» TASK TO CARRY OUT:
Pull every line from the records that has the word "size" in it.

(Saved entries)
********

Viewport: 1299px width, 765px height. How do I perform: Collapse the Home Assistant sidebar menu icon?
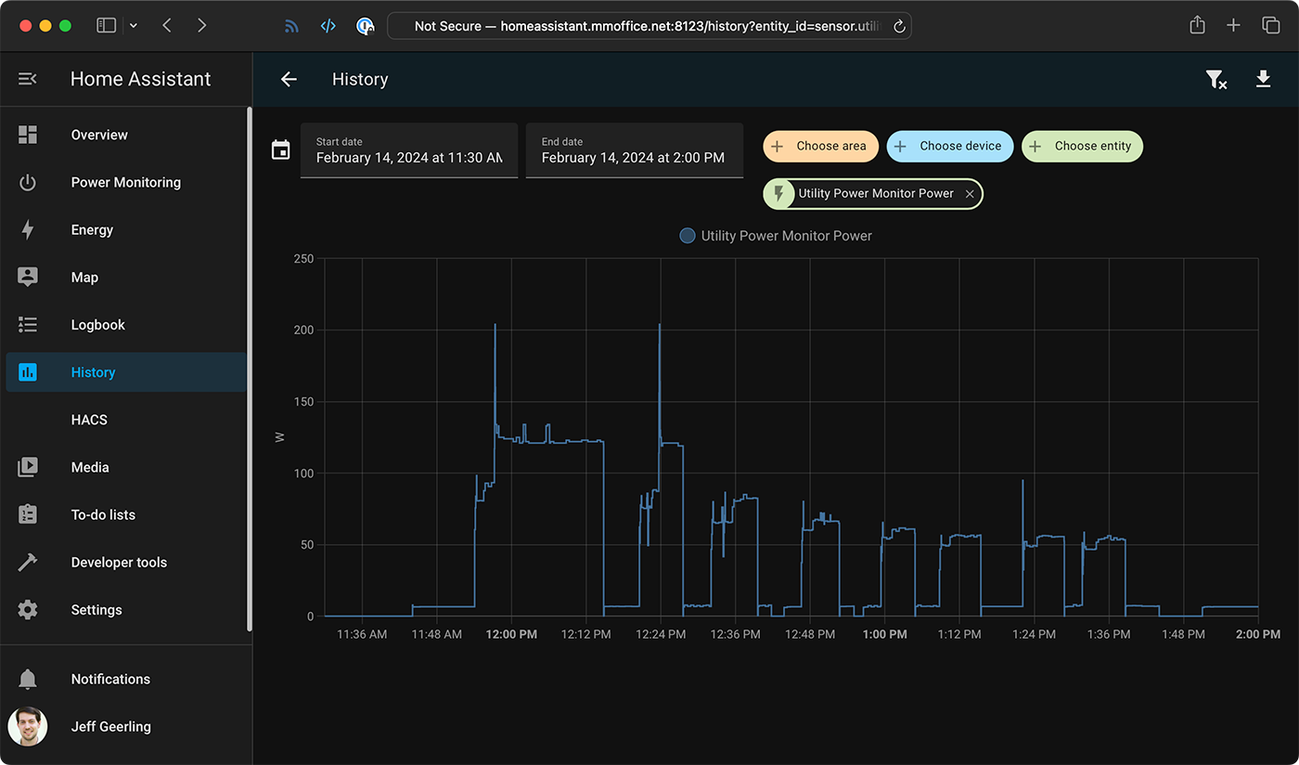pos(28,79)
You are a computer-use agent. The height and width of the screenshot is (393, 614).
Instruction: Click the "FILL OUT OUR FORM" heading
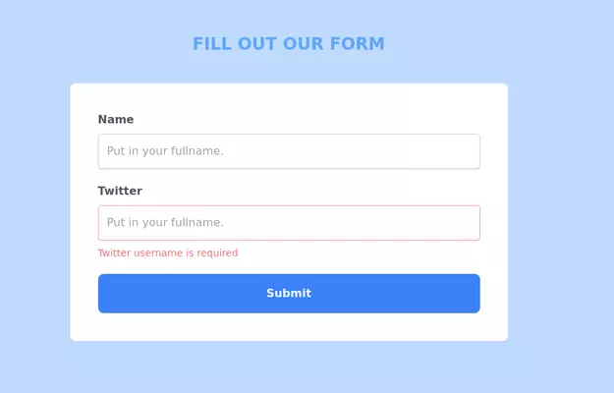point(289,44)
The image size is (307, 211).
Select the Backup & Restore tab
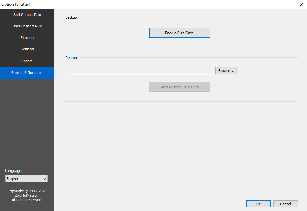26,73
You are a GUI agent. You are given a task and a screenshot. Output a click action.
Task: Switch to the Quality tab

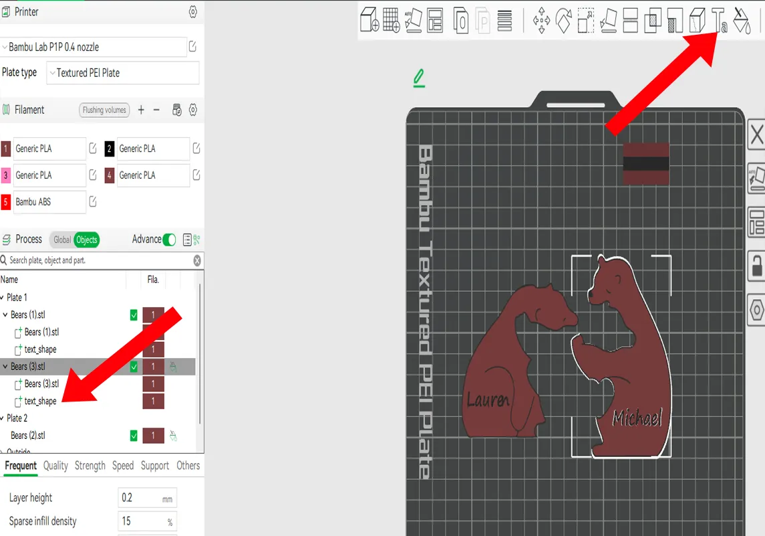pos(55,466)
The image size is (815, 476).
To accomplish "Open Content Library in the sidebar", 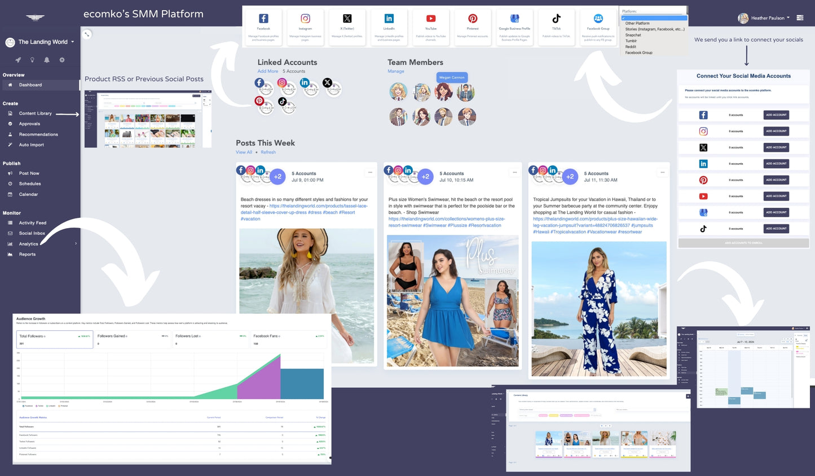I will coord(35,113).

********

» ANSWER:
The image size is (307, 211).
The image size is (815, 476).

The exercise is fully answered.